____ Data shown

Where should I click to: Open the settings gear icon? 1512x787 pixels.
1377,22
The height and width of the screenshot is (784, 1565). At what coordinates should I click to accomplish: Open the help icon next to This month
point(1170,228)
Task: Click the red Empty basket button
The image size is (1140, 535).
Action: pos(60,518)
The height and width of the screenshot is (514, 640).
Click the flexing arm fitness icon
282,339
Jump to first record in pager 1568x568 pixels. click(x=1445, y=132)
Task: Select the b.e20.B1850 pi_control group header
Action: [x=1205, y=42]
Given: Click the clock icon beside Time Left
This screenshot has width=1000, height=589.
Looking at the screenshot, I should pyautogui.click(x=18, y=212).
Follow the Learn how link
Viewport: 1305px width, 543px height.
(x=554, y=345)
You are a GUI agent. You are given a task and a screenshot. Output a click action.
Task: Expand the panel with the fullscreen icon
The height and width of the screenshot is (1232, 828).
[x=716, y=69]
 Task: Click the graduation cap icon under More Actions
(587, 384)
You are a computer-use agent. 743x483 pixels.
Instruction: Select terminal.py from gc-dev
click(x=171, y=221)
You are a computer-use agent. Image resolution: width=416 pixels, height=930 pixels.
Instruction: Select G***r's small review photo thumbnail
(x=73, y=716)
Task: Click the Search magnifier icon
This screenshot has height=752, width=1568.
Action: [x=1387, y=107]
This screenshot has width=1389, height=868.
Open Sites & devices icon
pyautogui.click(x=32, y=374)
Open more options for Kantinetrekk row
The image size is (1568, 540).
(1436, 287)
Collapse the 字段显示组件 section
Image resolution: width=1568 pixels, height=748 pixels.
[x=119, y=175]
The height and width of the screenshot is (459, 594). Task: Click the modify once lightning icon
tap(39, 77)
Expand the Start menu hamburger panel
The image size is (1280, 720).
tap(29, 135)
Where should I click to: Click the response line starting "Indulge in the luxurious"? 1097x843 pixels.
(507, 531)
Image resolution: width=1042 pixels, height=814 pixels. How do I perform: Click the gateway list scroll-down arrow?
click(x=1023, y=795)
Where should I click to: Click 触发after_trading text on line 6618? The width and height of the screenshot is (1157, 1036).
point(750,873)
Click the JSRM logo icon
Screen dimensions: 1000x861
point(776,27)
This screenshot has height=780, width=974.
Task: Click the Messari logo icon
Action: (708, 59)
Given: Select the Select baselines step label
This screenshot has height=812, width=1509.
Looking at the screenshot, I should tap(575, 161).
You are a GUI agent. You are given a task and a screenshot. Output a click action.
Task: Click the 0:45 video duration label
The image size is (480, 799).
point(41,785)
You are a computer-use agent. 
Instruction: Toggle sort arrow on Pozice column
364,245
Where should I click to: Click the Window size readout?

________

§ **Task objective**
Please give all the entries above again, exactly as they stand.

§ **Expected answer**
Where should I click to: Open the settings gear icon? 1512x787 pixels.
1377,22
The height and width of the screenshot is (784, 1565). At what coordinates should I click to accomplish: Open the help icon next to This month
point(1170,228)
Task: Click the red Empty basket button
The image size is (1140, 535).
Action: pos(60,518)
The height and width of the screenshot is (514, 640).
Click the flexing arm fitness icon
282,339
Jump to first record in pager 1568x568 pixels. click(x=1445, y=132)
Task: Select the b.e20.B1850 pi_control group header
Action: [x=1205, y=42]
Given: Click the clock icon beside Time Left
This screenshot has width=1000, height=589.
Looking at the screenshot, I should pyautogui.click(x=18, y=212).
Follow the Learn how link
Viewport: 1305px width, 543px height.
(x=554, y=345)
You are a GUI agent. You are given a task and a screenshot. Output a click action.
Task: Expand the panel with the fullscreen icon
The height and width of the screenshot is (1232, 828).
[x=716, y=69]
 Task: Click the graduation cap icon under More Actions
(587, 384)
You are a computer-use agent. 743x483 pixels.
Instruction: Select terminal.py from gc-dev
click(x=171, y=221)
You are a computer-use agent. Image resolution: width=416 pixels, height=930 pixels.
Instruction: Select G***r's small review photo thumbnail
(x=73, y=716)
Task: Click the Search magnifier icon
This screenshot has height=752, width=1568.
Action: [x=1387, y=107]
This screenshot has width=1389, height=868.
Open Sites & devices icon
pyautogui.click(x=32, y=374)
Open more options for Kantinetrekk row
The image size is (1568, 540).
(1436, 287)
Collapse the 字段显示组件 section
Image resolution: width=1568 pixels, height=748 pixels.
[x=119, y=175]
The height and width of the screenshot is (459, 594). Task: Click the modify once lightning icon
tap(39, 77)
Expand the Start menu hamburger panel
The image size is (1280, 720).
tap(29, 135)
Where should I click to: Click the response line starting "Indulge in the luxurious"? 1097x843 pixels.
(507, 531)
Image resolution: width=1042 pixels, height=814 pixels. How do I perform: Click the gateway list scroll-down arrow?
click(x=1023, y=795)
Where should I click to: Click 触发after_trading text on line 6618? The width and height of the screenshot is (1157, 1036).
point(750,873)
Click the JSRM logo icon
Screen dimensions: 1000x861
point(776,27)
This screenshot has height=780, width=974.
Task: Click the Messari logo icon
Action: (708, 59)
Given: Select the Select baselines step label
This screenshot has height=812, width=1509.
Looking at the screenshot, I should tap(575, 161).
You are a GUI agent. You are given a task and a screenshot. Output a click action.
Task: Click the 0:45 video duration label
The image size is (480, 799).
point(41,785)
You are a computer-use agent. 
Instruction: Toggle sort arrow on Pozice column
364,245
Where should I click to: Click the Window size readout?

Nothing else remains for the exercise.